The Coalition for Health Care Choices and America’s Health Insurance Plans maintain that, without the subsidy, insurers may have to abandon the Medicare Advantage business, as they did five years ago when they quit offering Medicare Plus Choice (HMO) plans because profits weren’t high enough. These are scare tactics, to be sure, but Medicare Advantage beneficiaries should be warned that they may, indeed, lose their coverage and have to switch to traditional Medicare, if Congress ends the insurers’ gravy train. The good news, however, is that traditional Medicare will be strengthened.
Another couple of front groups have formed to fight against government-sponsored universal health care, including Medicare. Health Care America, based in Washington, D.C., gets support from the drug industry, according to its Web site. More prominent is the recently formed Coalition to Advance Healthcare Reform, which describes itself on its Web site as group of “business leaders, employers and other like-minded leaders committed to healthcare reform” through “meaningful, market-based solutions to our health care crisis.”
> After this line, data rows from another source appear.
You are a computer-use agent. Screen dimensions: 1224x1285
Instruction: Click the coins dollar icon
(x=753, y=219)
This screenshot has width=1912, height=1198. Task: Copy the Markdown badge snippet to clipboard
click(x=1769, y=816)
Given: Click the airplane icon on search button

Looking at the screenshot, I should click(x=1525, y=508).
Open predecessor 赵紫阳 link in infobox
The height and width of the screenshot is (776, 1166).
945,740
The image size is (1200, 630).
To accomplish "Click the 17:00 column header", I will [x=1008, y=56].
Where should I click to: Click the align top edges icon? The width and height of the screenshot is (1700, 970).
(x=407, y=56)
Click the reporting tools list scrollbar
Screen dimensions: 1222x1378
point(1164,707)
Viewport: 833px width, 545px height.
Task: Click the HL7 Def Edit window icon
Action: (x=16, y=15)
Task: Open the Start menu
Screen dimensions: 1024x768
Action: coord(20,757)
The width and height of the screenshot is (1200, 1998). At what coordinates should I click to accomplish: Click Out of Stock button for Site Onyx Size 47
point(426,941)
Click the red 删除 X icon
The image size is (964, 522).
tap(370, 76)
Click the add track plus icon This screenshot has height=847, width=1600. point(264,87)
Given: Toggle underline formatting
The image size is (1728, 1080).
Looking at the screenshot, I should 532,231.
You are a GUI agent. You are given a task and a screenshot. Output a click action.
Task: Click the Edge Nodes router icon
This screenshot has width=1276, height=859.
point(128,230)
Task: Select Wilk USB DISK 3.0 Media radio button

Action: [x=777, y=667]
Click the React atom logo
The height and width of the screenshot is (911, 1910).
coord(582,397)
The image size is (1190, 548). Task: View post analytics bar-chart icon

Much of the reason for the crisis is the current market-based system. Nevertheless, the new coalition says its “core principles” include “a market-based” system, and “universal coverage with individual responsibility,” meaning requiring individuals and/or employers to buy insurance, perhaps with help from government.
This coalition includes more than 40 of the nation’s largest corporations, many of which helped make the American health care system what it is today, while profiting from it: Aetna, Cigna Health Care, Eli Lilly, CVS Caremark, GlaxoSmithKline, McKesson Corp., Kaiser Permanente, plus General Mills, The Kroger Co., Safeway and PepsiCo.
The coalition’s statement of purpose says business wants a “place at the table,” if and when the nation chooses a health care system, to make sure it’s based on private insurance. In a coming column, I’ll write about whether we need private insurance.